Je me suis questionnée à voix haute sur le côté «féminin» de la musique pop, à savoir s’il existait un lien avec la féminité assumée de Lotic, tant dans sa musique que dans sa vie. «En ayant été élevé·e par des femmes, toutes mes idoles musicales étaient des femmes, répond-ille. J’avais vraiment envie de rendre hommage à la féminité en général, et le faire m’apporte une grande fierté. Je reconnais également avoir puisé ma force dans le fait de vivre cette féminité de plus en plus chaque jour.» À son arrivée à Berlin, fraîchement débarqué·e de la banlieue de Houston, Lotic s’est imprégné·e de la culture queer pour la toute première fois, et a vite constaté que «malgré tout ce qu’on dit sur la scène gaie de Berlin, elle est souvent moins queer qu’on le pense. Elle est plutôt salement misogyne, et ça, ça ne me parle pas du tout.» L’exploration d’alternatives s’est avérée un point de départ propice à la découverte de soi et à l’épanouissement pour Lotic, à commencer par la réorientation de sa relation au désir. «J’ai réalisé que je n’avais nullement besoin d’être désiré·e par ces personnes, ni même désiré·e tout court. Je peux être la personne qui désire, alors mieux vaut devenir la meilleure version de moi-même.»

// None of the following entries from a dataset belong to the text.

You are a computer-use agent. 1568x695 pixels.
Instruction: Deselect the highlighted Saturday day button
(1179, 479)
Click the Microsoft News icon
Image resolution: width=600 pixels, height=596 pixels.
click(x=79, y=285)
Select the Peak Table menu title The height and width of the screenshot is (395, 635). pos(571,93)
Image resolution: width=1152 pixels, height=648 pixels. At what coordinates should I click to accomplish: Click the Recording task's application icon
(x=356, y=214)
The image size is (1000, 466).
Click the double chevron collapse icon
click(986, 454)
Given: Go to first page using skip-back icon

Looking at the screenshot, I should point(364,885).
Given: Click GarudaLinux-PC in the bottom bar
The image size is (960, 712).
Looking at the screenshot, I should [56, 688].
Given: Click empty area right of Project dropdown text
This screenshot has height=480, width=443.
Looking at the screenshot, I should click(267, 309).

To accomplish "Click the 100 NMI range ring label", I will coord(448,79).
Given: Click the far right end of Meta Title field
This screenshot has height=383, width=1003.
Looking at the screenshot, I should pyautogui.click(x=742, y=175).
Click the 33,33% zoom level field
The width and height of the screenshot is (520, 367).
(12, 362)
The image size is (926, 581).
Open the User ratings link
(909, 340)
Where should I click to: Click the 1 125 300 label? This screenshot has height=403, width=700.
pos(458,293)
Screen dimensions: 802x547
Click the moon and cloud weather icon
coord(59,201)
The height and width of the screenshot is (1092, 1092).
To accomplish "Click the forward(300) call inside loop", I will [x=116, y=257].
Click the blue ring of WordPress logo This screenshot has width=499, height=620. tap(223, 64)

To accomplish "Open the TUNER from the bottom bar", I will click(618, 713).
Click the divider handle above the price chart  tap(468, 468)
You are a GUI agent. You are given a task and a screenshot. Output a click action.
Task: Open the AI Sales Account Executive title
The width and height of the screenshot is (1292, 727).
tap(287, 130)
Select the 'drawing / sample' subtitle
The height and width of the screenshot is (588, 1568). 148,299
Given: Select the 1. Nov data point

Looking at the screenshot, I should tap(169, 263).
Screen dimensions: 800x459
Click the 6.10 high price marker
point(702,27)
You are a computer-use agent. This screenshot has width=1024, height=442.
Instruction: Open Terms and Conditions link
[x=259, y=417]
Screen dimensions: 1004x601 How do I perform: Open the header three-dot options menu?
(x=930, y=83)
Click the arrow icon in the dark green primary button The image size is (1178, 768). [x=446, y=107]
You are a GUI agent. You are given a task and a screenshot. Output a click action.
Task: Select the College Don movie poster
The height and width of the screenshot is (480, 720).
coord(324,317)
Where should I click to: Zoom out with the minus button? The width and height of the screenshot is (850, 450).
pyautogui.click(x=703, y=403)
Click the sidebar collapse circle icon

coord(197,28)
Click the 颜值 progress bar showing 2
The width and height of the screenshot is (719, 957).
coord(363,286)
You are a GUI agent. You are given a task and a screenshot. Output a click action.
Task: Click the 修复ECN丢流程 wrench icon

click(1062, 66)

S’est ensuivi un processus de transformation délibéré, et empreint d’amour-propre, qui a fait de Lotic la personne qu’ille est aujourd’hui. Souvent coiffé·e de perruques blond platine en cascade et de combinaisons, les paupières et les ongles laqués de paillettes, Lotic prend la pose sur ses photos de presse et son compte Instagram avec la tête balancée vers l’arrière, le regard dans le vague, l’air rêveur et majestueux. «La beauté , c’est dispendieux,» lance-t-ille. «J’ai mis du temps à m’équiper de fond de teint et d’une bonne perruque.» Mais la garde-robe de l’artiste s’agrandit au même rythme que sa relation avec les économies sociales, culturelles et sexuelles que son contenu représente. «Même les femmes disent des trucs comme ‘elle porte tellement de maquillage, elle doit se haïr et vouloir être désirée’. Non, elle veut se sentir belle, d’accord? Ça n’a rien à voir avec les autres.» La performance est une seconde nature pour Lotic, qui a bâti son identité en dépit, et non par mimétisme, de son entourage: la scène de Berlin demeure majoritairement blanche et masculine et ce, jusque dans ses marges. Et Lotic est particulièrement, voire fièrement, confortable avec l’idée d’être le centre de l’attention. (Pour reprendre ses propres mots, lancés durant une conversation portant sur les performances audiovisuelles peu imaginatives: «Euh, le visuel, c’est moi, bitch!»)
Lotic vient tout juste de terminer une tournée pour l’album Power et fait également allusion, au cours de notre entrevue, à de possibles projets reliés à la danse et au cinéma. Mais le plus excitant demeure la perspective d’un nouveau chapitre musical. «Je compte essentiellement refaire [Power], d’une certaine façon, et lui donner la forme qu’il aurait eu si j’avais eu davantage de stabilité, ajoute-t-ille. Un album amusant, insouciant.» Lotic a récemment repris les leçons de chant pour la première fois depuis l'université, où son professeur de l’époque lui faisait chanter «plein de vieilles chansons italiennes». La nouvelle professeure est plus conciliante. «Elle veut seulement que je sois la meilleure version de moi-même», m’a-t-ille confié. Lotic aime se donner en spectacle, communiquer, et privilégie les relations interpersonnelles saines; l’expression de son identité dégage un sentiment d’urgence qui ne peut exister qu’en relation avec d’autres. Sans oublier sa persistance calculée: «Même si elle fait partie de nous et qu’on pense connaître sa voix parfaitement, souligne Lotic, si on ne l’utilise pas tous les jours, on finit par la perdre.»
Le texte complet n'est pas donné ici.